**Dataset excerpts**
%%

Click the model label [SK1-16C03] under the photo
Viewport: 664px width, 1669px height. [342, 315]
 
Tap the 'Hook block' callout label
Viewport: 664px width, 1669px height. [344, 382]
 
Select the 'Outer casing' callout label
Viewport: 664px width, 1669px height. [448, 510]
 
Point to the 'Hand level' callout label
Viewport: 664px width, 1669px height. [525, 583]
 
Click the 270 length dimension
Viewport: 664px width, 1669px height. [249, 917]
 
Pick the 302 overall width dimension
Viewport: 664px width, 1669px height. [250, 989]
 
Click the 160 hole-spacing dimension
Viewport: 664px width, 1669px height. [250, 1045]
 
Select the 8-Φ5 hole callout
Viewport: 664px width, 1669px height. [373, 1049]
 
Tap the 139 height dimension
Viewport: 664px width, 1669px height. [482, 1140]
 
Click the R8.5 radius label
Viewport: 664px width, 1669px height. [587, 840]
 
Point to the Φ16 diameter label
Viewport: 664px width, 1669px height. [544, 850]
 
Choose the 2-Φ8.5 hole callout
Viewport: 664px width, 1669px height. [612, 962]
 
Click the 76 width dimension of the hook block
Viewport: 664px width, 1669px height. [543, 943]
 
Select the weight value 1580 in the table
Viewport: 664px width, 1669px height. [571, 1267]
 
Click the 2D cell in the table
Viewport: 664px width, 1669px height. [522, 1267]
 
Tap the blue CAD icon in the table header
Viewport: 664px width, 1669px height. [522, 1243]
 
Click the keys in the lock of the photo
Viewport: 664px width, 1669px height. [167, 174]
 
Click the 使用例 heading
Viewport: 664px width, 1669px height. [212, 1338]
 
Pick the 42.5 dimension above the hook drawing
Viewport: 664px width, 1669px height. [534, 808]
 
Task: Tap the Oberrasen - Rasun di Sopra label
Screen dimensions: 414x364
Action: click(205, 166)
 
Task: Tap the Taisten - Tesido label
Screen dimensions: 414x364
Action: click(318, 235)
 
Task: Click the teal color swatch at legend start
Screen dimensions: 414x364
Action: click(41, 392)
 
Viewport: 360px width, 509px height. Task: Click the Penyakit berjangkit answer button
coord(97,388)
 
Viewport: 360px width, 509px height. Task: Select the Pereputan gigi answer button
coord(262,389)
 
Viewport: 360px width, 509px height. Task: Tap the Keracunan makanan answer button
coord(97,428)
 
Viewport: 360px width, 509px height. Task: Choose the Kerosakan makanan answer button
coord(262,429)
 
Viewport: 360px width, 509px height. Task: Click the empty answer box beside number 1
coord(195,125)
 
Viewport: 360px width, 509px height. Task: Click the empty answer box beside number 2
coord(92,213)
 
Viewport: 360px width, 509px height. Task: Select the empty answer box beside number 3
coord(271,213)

%%

**What the exercise asks**
Copy out all of the material above word for word, keeping every line as it appears.

**Task result**
Click the model label [SK1-16C03] under the photo
Viewport: 664px width, 1669px height. [342, 315]
 
Tap the 'Hook block' callout label
Viewport: 664px width, 1669px height. [344, 382]
 
Select the 'Outer casing' callout label
Viewport: 664px width, 1669px height. [448, 510]
 
Point to the 'Hand level' callout label
Viewport: 664px width, 1669px height. [525, 583]
 
Click the 270 length dimension
Viewport: 664px width, 1669px height. [249, 917]
 
Pick the 302 overall width dimension
Viewport: 664px width, 1669px height. [250, 989]
 
Click the 160 hole-spacing dimension
Viewport: 664px width, 1669px height. [250, 1045]
 
Select the 8-Φ5 hole callout
Viewport: 664px width, 1669px height. [373, 1049]
 
Tap the 139 height dimension
Viewport: 664px width, 1669px height. [482, 1140]
 
Click the R8.5 radius label
Viewport: 664px width, 1669px height. [587, 840]
 
Point to the Φ16 diameter label
Viewport: 664px width, 1669px height. [544, 850]
 
Choose the 2-Φ8.5 hole callout
Viewport: 664px width, 1669px height. [612, 962]
 
Click the 76 width dimension of the hook block
Viewport: 664px width, 1669px height. [543, 943]
 
Select the weight value 1580 in the table
Viewport: 664px width, 1669px height. [571, 1267]
 
Click the 2D cell in the table
Viewport: 664px width, 1669px height. [522, 1267]
 
Tap the blue CAD icon in the table header
Viewport: 664px width, 1669px height. [522, 1243]
 
Click the keys in the lock of the photo
Viewport: 664px width, 1669px height. [167, 174]
 
Click the 使用例 heading
Viewport: 664px width, 1669px height. [212, 1338]
 
Pick the 42.5 dimension above the hook drawing
Viewport: 664px width, 1669px height. [534, 808]
 
Task: Tap the Oberrasen - Rasun di Sopra label
Screen dimensions: 414x364
Action: click(205, 166)
 
Task: Tap the Taisten - Tesido label
Screen dimensions: 414x364
Action: click(318, 235)
 
Task: Click the teal color swatch at legend start
Screen dimensions: 414x364
Action: click(41, 392)
 
Viewport: 360px width, 509px height. Task: Click the Penyakit berjangkit answer button
coord(97,388)
 
Viewport: 360px width, 509px height. Task: Select the Pereputan gigi answer button
coord(262,389)
 
Viewport: 360px width, 509px height. Task: Tap the Keracunan makanan answer button
coord(97,428)
 
Viewport: 360px width, 509px height. Task: Choose the Kerosakan makanan answer button
coord(262,429)
 
Viewport: 360px width, 509px height. Task: Click the empty answer box beside number 1
coord(195,125)
 
Viewport: 360px width, 509px height. Task: Click the empty answer box beside number 2
coord(92,213)
 
Viewport: 360px width, 509px height. Task: Select the empty answer box beside number 3
coord(271,213)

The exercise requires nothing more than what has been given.